I pushed out a heavy breath. "But there has to be more."
"And there is - for men," she replied. "Not for us. Our duty is to care for our husbands and children. Our sole purpose is to create the next generation of the Righteous so that one day our great-great-grandchildren might live up above. We must prove our faith to the Lord so He will win back the Earth for us."
"I just don't understand why we have to suffer for someone else's mistakes," I admitted.
"Me either," she said. "That doesn't change anything, though. Ours is not to wonder why."
"I know," I groaned.
"But," she went on in the same calm tone, "the only irredeemable sin is suicide."
"Because we cannot repent the sin." I nodded to show I knew that.
For a long moment, she just looked at me.

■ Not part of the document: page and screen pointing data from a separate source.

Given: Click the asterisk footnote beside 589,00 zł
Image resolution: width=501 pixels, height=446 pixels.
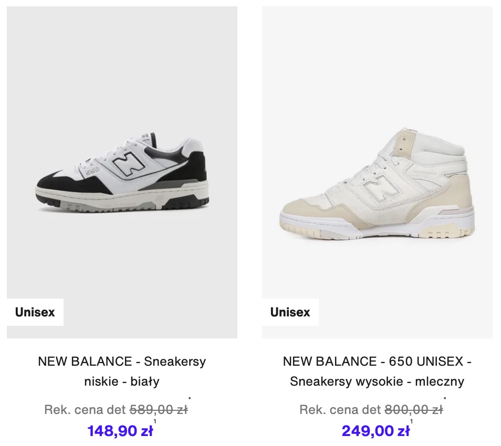Looking at the screenshot, I should [x=190, y=399].
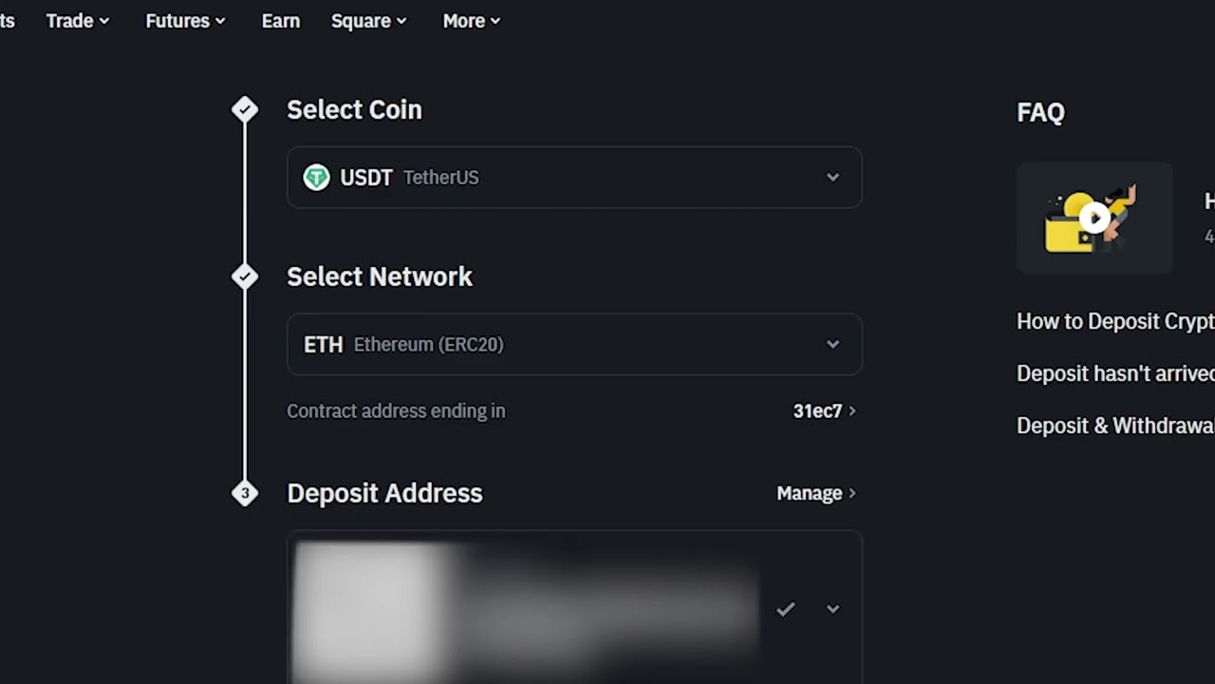This screenshot has width=1215, height=684.
Task: Open the Futures menu
Action: click(185, 21)
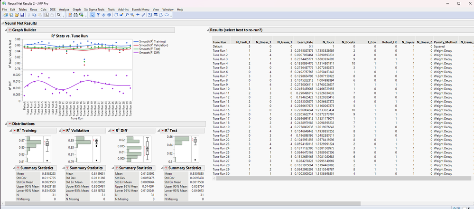Click the Learn_Rate column header
Viewport: 474px width, 209px height.
pyautogui.click(x=304, y=42)

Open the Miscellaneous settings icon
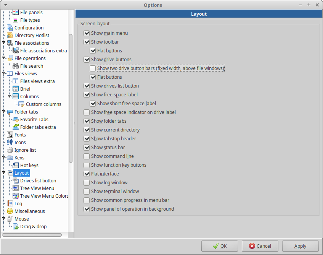pos(10,211)
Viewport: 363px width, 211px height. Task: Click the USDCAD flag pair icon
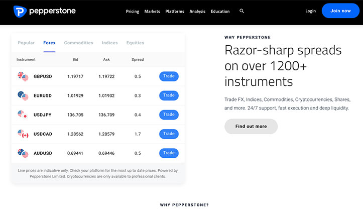(23, 134)
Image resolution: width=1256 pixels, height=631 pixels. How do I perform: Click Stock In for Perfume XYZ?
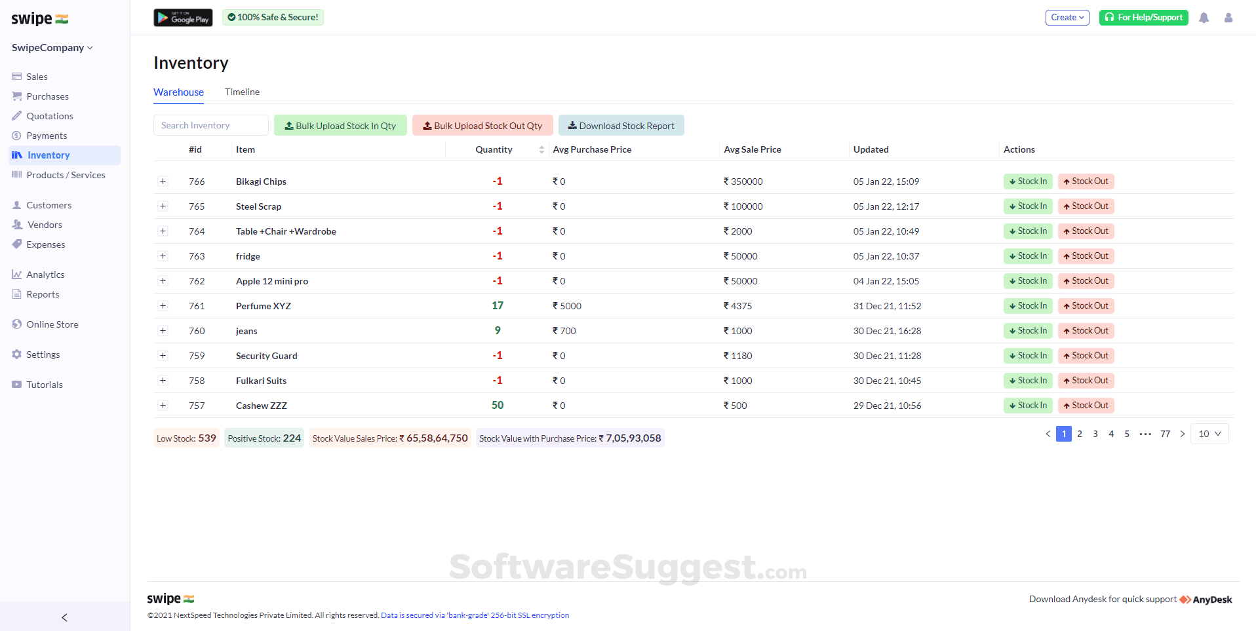coord(1027,305)
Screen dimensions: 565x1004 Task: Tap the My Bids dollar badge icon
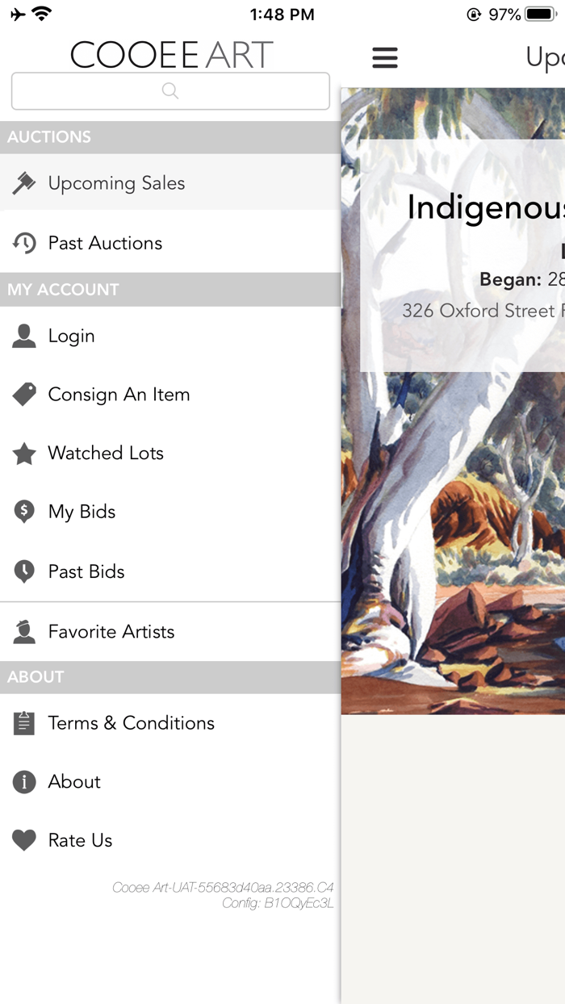click(24, 511)
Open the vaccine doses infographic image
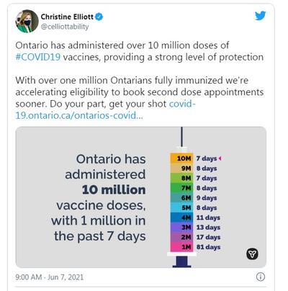This screenshot has width=288, height=291. [141, 197]
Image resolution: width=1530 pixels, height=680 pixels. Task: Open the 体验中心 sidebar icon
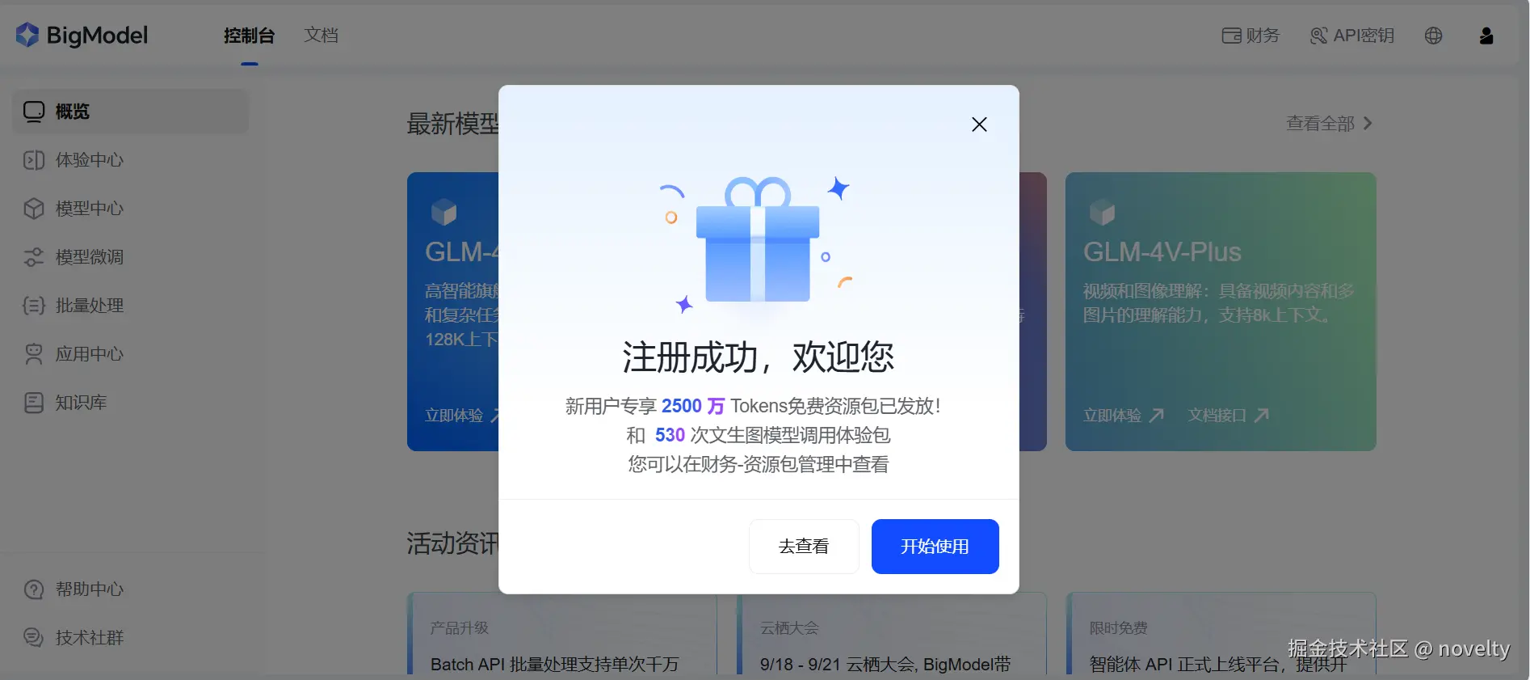point(34,160)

There was sadness in those green eyes of hers. Her gaze was intense, as if she was trying to memorize my face.
"Ayla, I don't want you to die. I don't!" Then she pulled in a breath. "I also know that's our lot in life too. One way or another, we will end up dead. So the way I see it, if you're sent to your death, then it's not suicide. Not even if you do something to deserve the punishment. It's still simply dead, Ayla."
My breath hung and I looked up, finding her gentle gaze waiting. "Yeah?"
"Yeah," she breathed. "Because you're right. We're going to die. We all know we will. One of our children will be too big, turned the wrong way, or pull us apart in the birthing. We will die to serve the Righteous, so is it really wrong to think about serving in another way?"
"What way?" I asked, feeling my heart start to move again.
"By reclaiming the world. Ayla, if Eve could damn us to this level of suffering, who's to say God isn't waiting for someone to undo her sin?" She made a face. "Not undo, since that's impossible, but maybe He's wanting a different sacrifice to balance it?"
"Like making a farm?" I asked.
She shrugged. "The Bible says nothing like that."
"But God is good," I insisted.
"That's what they say," she agreed. "He's also supposed to be kind, though, and none of this feels very kind."
"It feels hopeless."
"Yeah," she agreed. "And the Devil rewards his minions. The same minions who currently live in the sunlight above."